After several months of high load production traffic we have seen persistently lower ad loading times. In our current implementations, our platform receives all ad placements in one request. It then fetches all direct campaigns and sends out parallel bid requests for each placement. In 99% of the cases this is done in less than 300ms.

By moving all these requests from client to server, the user experience improves substantially through a much faster page build-up.

Response array containing both direct and programmatic ads.

We have gone through various update cycles since moving to server side, have had changes in data to be sent to the SSP, updates to the inventory structure, etc… All were setup, tested and deployed without the need for updating the client applications. It did take some time to develop the right debugging tools to make sure the whole process could be tested and monitored correctly.

We have seen various effects on revenue, from retargeting campaigns finding more matching users, over smarter delivery of direct campaigns based on value, to increases in e-cpm due to the proxy bidding of the direct campaigns. For my thoughts on yielding per impression and the header bidding part of the story more in an upcoming post.

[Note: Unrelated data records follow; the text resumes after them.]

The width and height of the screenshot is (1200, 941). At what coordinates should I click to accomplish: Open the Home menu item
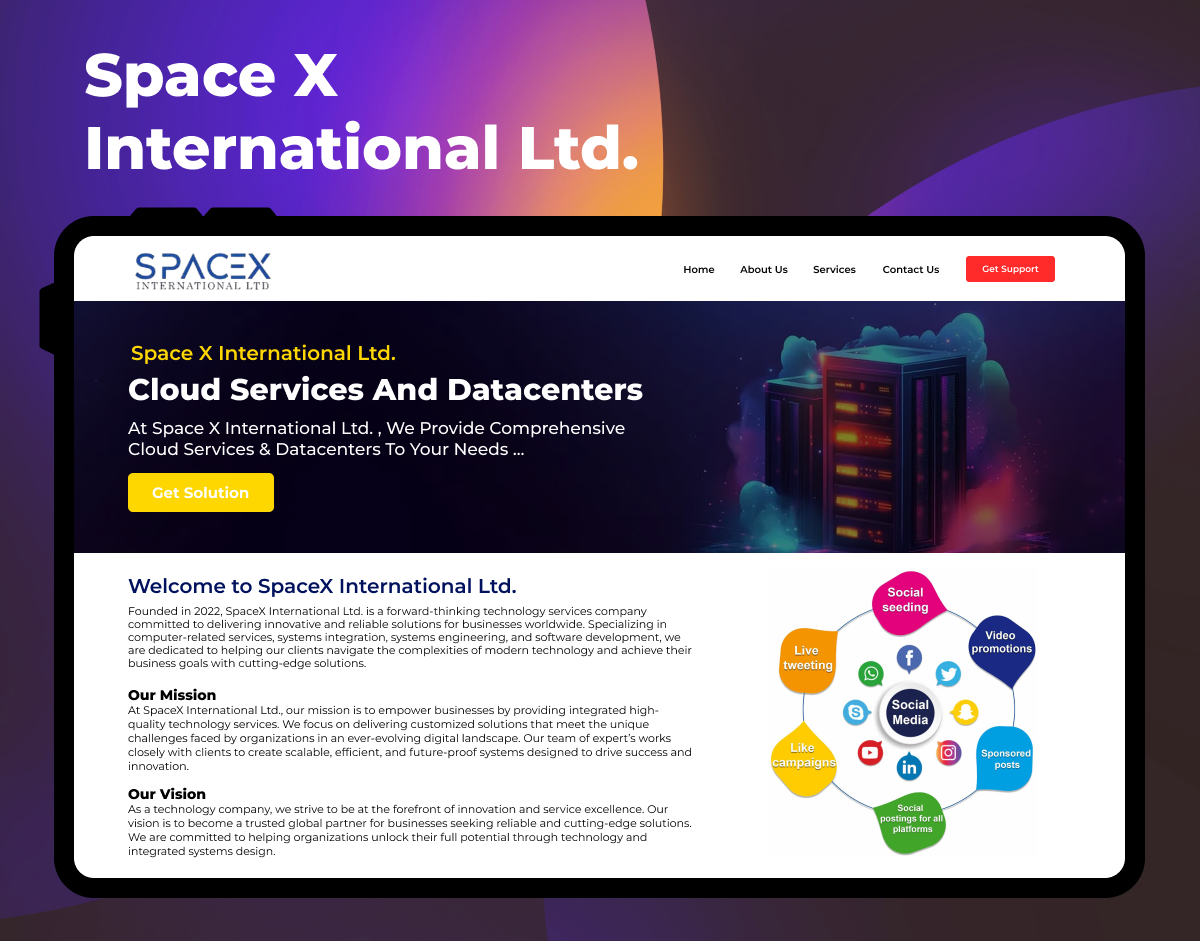click(699, 269)
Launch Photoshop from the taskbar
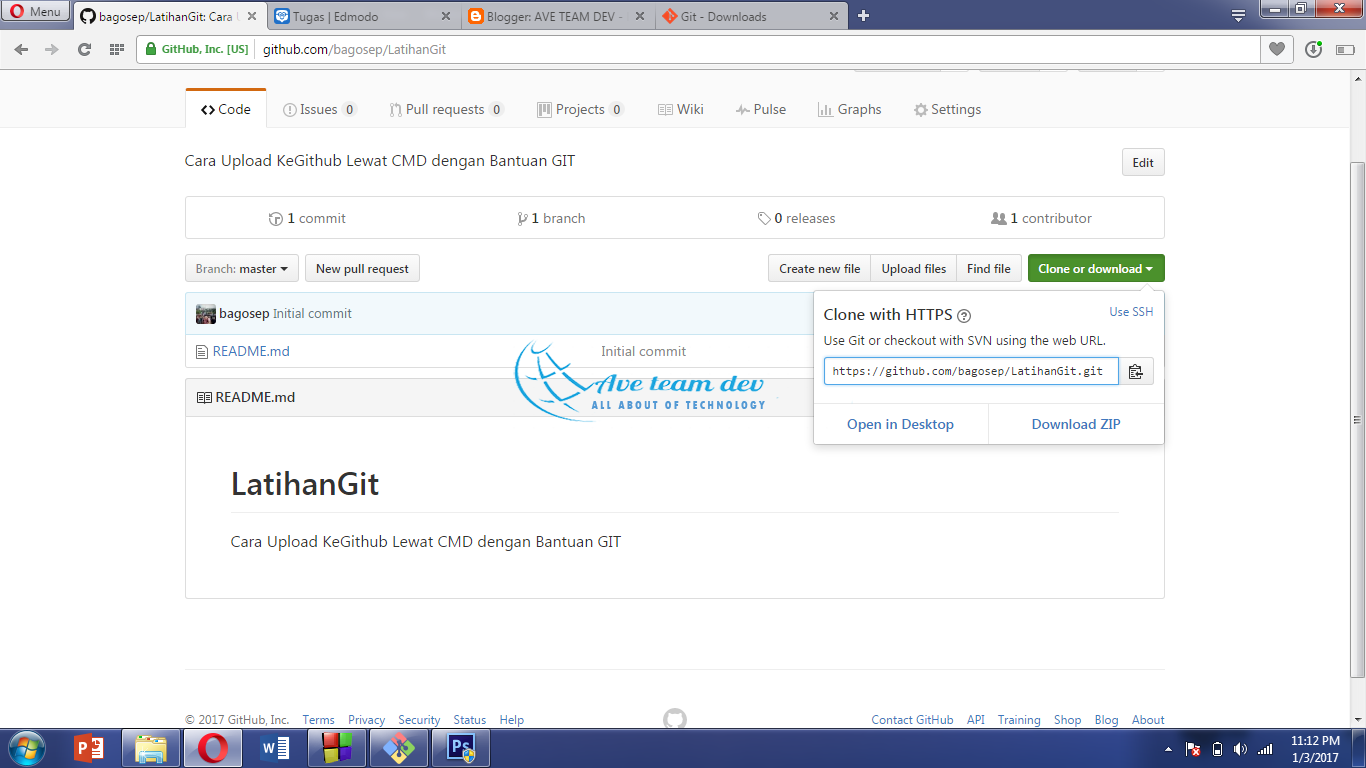This screenshot has height=768, width=1366. click(x=461, y=748)
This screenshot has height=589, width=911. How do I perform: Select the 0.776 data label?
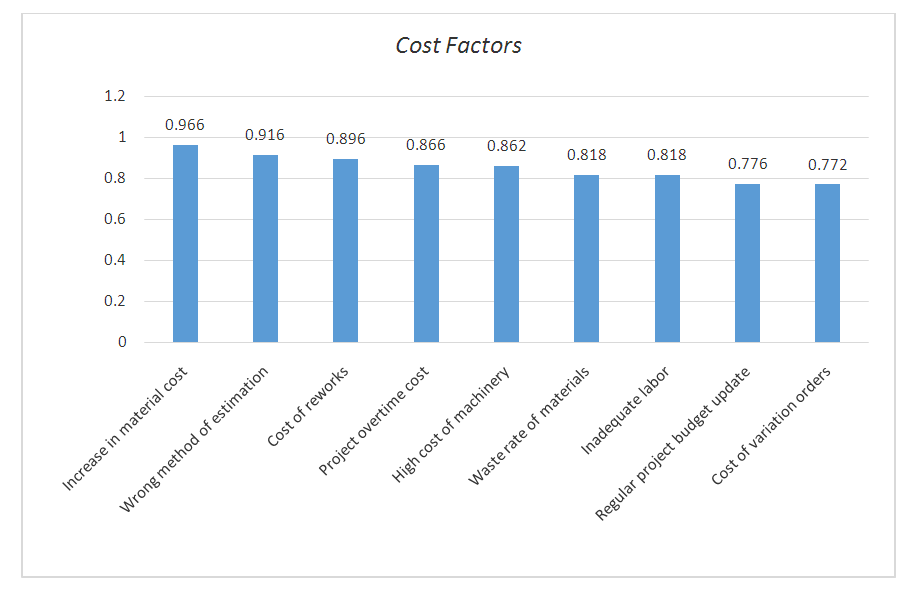pyautogui.click(x=747, y=164)
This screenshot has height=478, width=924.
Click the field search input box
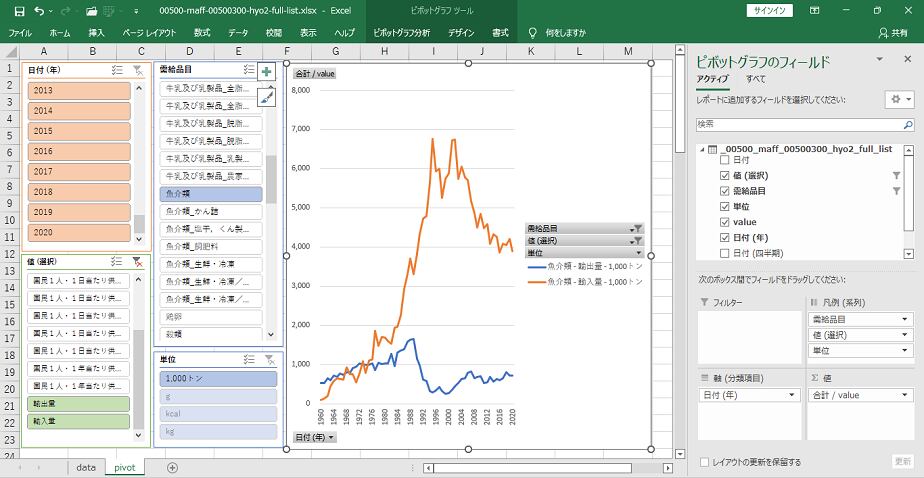point(805,124)
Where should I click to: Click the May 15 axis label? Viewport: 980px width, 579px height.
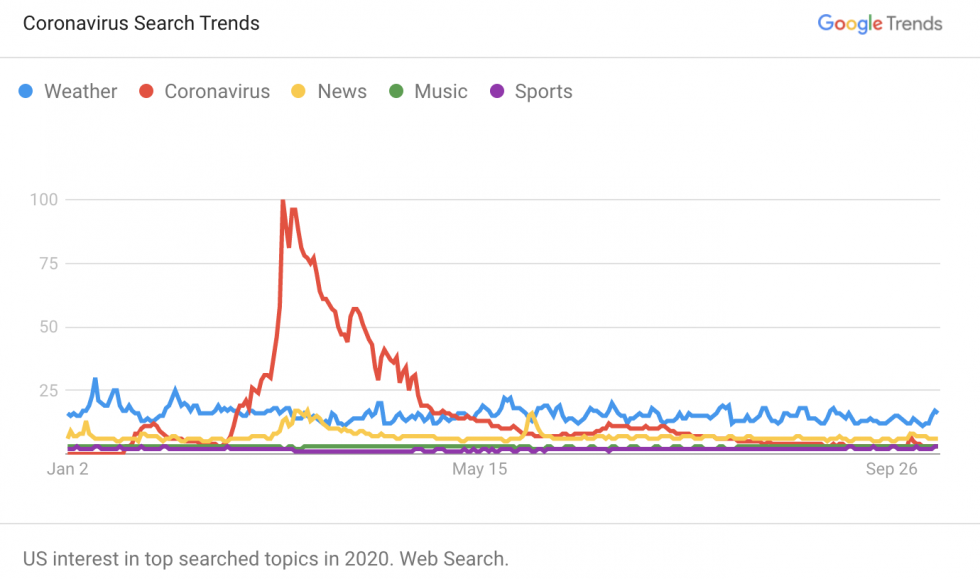coord(480,468)
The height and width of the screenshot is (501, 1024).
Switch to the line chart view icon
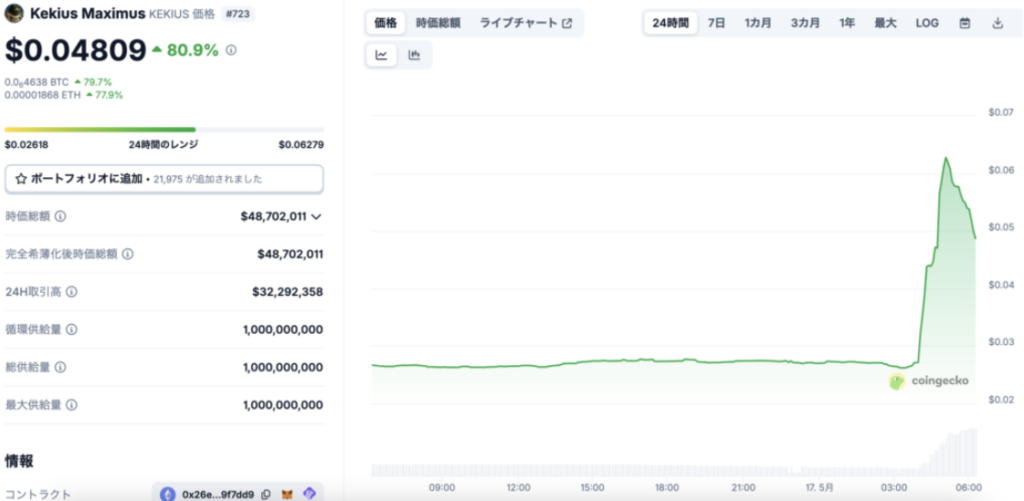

Some warn for user matching pitfalls when moving server side. Our experience learns that in strictly controlling the user matching through a centralised service, we get reliable stats, can identify issues easily and continuously improve the percentage of matched users.
An approach like this is almost impossible in a client side setup, where each player needs to sync directly with the client, and nobody has an overview.

I for my part would love to see a broad adoption of an initiative like www.digitru.st, and I think we could do well with a European version of it to address specific privacy sensibilities.

Conclusion

After more than a year of running large inventories of display and mobile traffic through our in-house built server side solution, the results are clear: more control and transparency for the publisher, increased revenue through better yielding and a drastically improved user experience.

During this time I have become convinced that the server side approach is at least part of a solution against the walled gardens created by Google and Facebook. Moving server side will allow our sector to further professionalize and offers true transparency for both publisher and user. This is an important step in rebuilding trust between publishers and users since it tackles some of the grievances that lead to installing ad blockers.

Next stop: inject all ads server side, so that a user gets a really clean page!